■ **Tâches à réaliser**:
a) Dans le texte sur les Juifs de Tunisie, qu'est-ce que le jeune Tunisien vient proposer sur la plage ?
b) Poursuivez le texte sur les Juifs de Tunisie à partir de sa dernière phrase.
═════ Texte fourni ═════
Dans les années 1980, j’étais en vacances à Hamamet et, tandis que
je me prélassais sur cette magnifique plage de sable fin, un jeune Tunisien
d’une quinzaine d’années vint me proposer le rituel bouquet de jasmin.
La conversation s’engagea en français puis à un moment donné, je dis à
ce gosse qui me prenait pour un touriste ordinaire :
« Je vais te faire une surprise.»
Et je me mis à lui parler en arabe.
«Tu es arabe ? me demanda-t-il alors.
– Non.
– Alors pourquoi tu parles arabe ?
– Parce que je suis tunisien.
– Si tu es tunisien, tu es arabe.
– Non, je te dis.
– Alors tu es quoi ? demanda-t-il de plus en plus intrigué.
– Je suis juif.
– Ah! Tu es israélien ?
– Non! je suis juif tunisien.
– Tu te moques de moi ! Un Israélien-tunisien, ça n’existe pas, ce n’est pas possible. Tu es certainement un Arabe qui habite à Paris…
À l’évidence on avait soigneusement caché à ce gosse, comme à toutes les nouvelles générations de ce pays, qu’il y avait eu pendant près de vingt siècles une importante communauté juive en Tunisie.
Une communauté dont l’origine remonte à la nuit des temps.
Pour certains, les Juifs sont arrivés dans ce pays dès la fondation de Carthage par la reine Didon-Elyssa. Pour d’autres, des fuyards de Judée ont abordé les rivages de l’île de Djerba après la destruction par Nabuchodonosor, «que Dieu efface son nom», du premier temple de Jérusalem au VIe siècle avant J.-C.
Que dire du rôle que nous avons joué dans les domaines culturel, médical, économique, politique même, tant au Moyen Âge sous les dynasties aghlabite puis fatimide que dans l’édification de la Tunisie moderne ?
Curieusement tout était oublié, effacé, gommé. Comme si ça n’avait jamais existé.
═════ Section des données ═════
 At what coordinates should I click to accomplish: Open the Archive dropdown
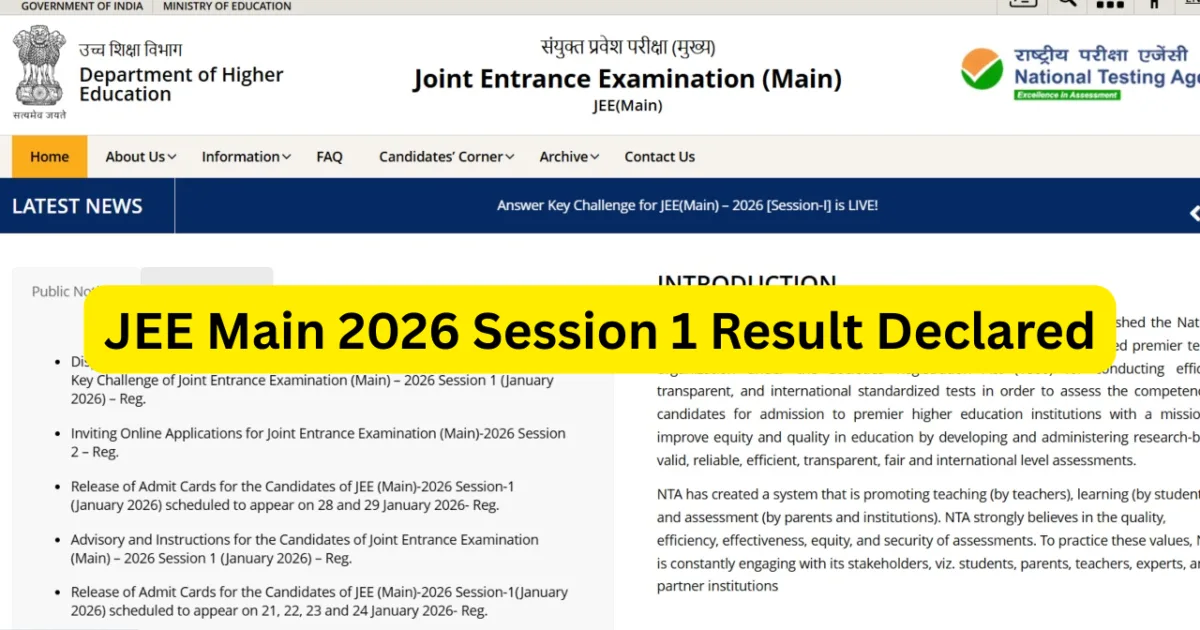click(567, 157)
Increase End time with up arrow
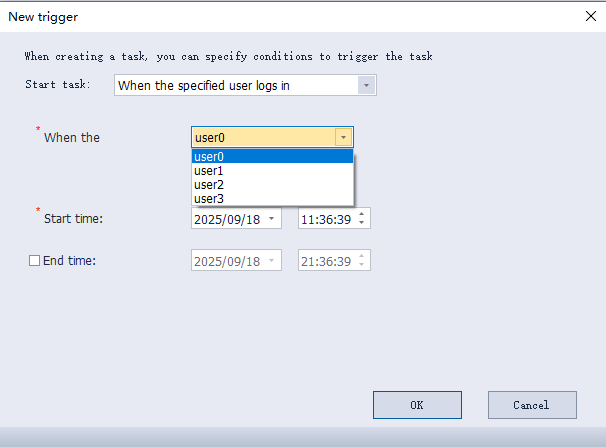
═════
■ **Réponses par tâche**:
a) Le rituel bouquet de jasmin.

b)
Le pays regorge pourtant de preuves de notre très ancienne présence. Que ce soient le fameux cimetière juif de Gammarth, dont on ne sait même plus où il se trouve tant on le dissimule, l’antique synagogue de Hammam-Lif que l’on cache soigneusement, les lampes à huile décorées d’une ménorah dont regorge le sol de Carthage, nos cimetières, nos synagogues, désacralisées pour la plupart, les maisons que nous avons habitées, les rues où nous nous sommes promenés, les souks, les commerces où nos familles exerçaient leurs activités, les hôpitaux dans lesquels les médecins juifs étaient si nombreux et si prisés, les livres, les journaux que nous avons publiés, nos voisins, nos amis musulmans, tout devrait porter encore la marque de notre long passage…
Qu’aurait été la Tunisie sans la cuisine juive, la pâtisserie juive, la musique et la danse juives, les architectes juifs, le sport juif, etc. ?
Que les gens et même les lieux aient changé, cela pouvait se comprendre.
Le vent de l’Histoire était passé par là, mais disparaître ainsi, « sans sépulture », m’était intolérable et soulevait en moi une immense impression d’injustice.
Lorsque Mendès France, Président du Conseil français, accorda l’autonomie
interne à la Tunisie en 1954, les cent cinquante mille Juifs de ce
pays commencèrent à se poser des questions quant à leur avenir. Mais
la plupart espéraient que, l’autonomie n’étant pas l’indépendance, la
présence française allait durer encore longtemps. Ils se trompaient lourdement.
La phase d’autonomie fut de courte durée, puisque le 20 mars
1956, soit moins de deux ans après, la Tunisie se séparait définitivement de la France. Et si certains d’entre nous accueillirent cette indépendance avec joie car ils y avaient largement contribué aux côtés de Habib Bourguiba et de ses compagnons du « Neo-Destour », son Parti, la plupart des Juifs se sentirent brusquement orphelins de cette France, qui était venue en 1881 et avait aboli le statut de dhimmis qui leur avait été imposé lors de la conquête arabo-musulmane au VIIIe siècle, cette France dont le nom était synonyme de liberté et de démocratie à laquelle ils étaient si attachés.
La période de l’Indépendance et la liquidation de la communauté juive
Au début, le bey Sidi Lamine resta sur son trône et Habib Bourguiba fut nommé premier ministre.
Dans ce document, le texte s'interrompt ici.